At first glance the ceremony appeared similar to a British graduation. Many of the formalities, such as the chancellor’s speech and presentation of the degrees, remained the same. However, my initial impression quickly shifted, as I witnessed a uniquely Mozambican celebration. Graduates danced to the beat of a drum as guests clapped and ululations rose above the noise. Such energy and jubilation was distinctly lacking in my own graduation ceremony some years back.
This experience held a number of lessons for me. One was the way that the seemingly familiar is transformed on African soil. As I filed into my seat awaiting the ceremony to start I thought I knew what to expect, but here in Mozambique the graduation I was accustomed to became something else, something more vibrant. Second, it was a reminder that we never stop learning. Pastor had learned a new discipline. I had learned through yet another novel experience and continue to learn here.

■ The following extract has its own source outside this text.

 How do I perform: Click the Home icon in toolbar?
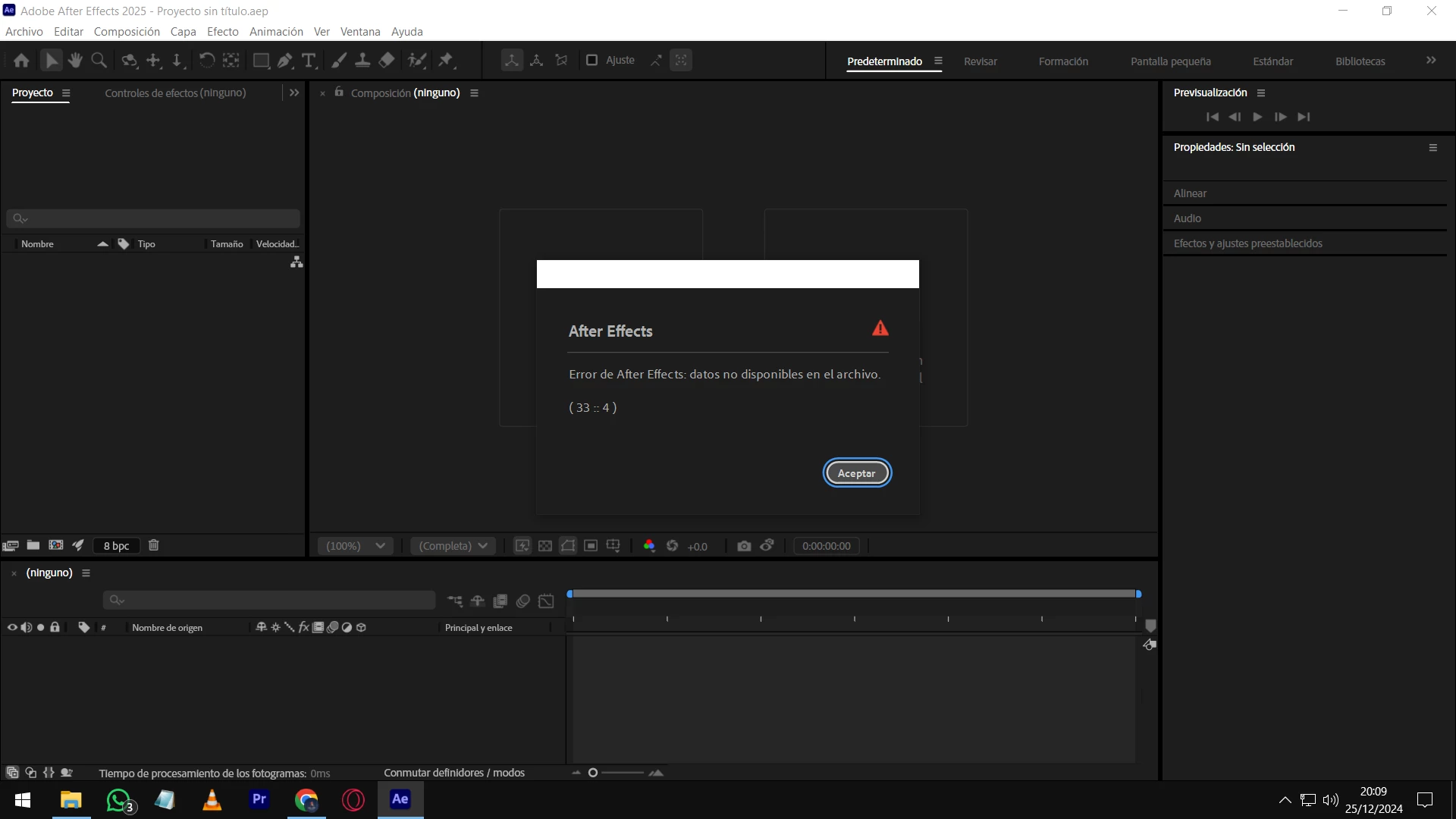click(21, 61)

Yet another new experience for me is learning how to deal with the heat and rains of the Mozambican summer. Soaring temperatures, sometimes in excess of 40 Celsius, combined with high humidity levels can convert the simplest of tasks into a prolonged lethargic episode. The heat also ensures that I am often soaked even before the rains arrived. One sun-scorched Sunday service the mere act of standing and clapping was enough to drench me in a shower of my body’s own making. I’d never thought it possible to be that wet in church without being baptised! When they come the torrential rains bring some relief from the heat but also carry a different set of complications. Churned mud roads, overflowing drains and vehicles with drained batteries are just a few of these. Yet these experiences again bring new lessons in patience, perseverance and the use of four wheel drive. In the midst of such lessons, when physical things are so altered by changing circumstances, I am inclined to agree with author Louis L’Amour when he said “The best of all things is to learn. Money can be lost or stolen, health and strength may fail, but what you have committed to your mind is yours forever.”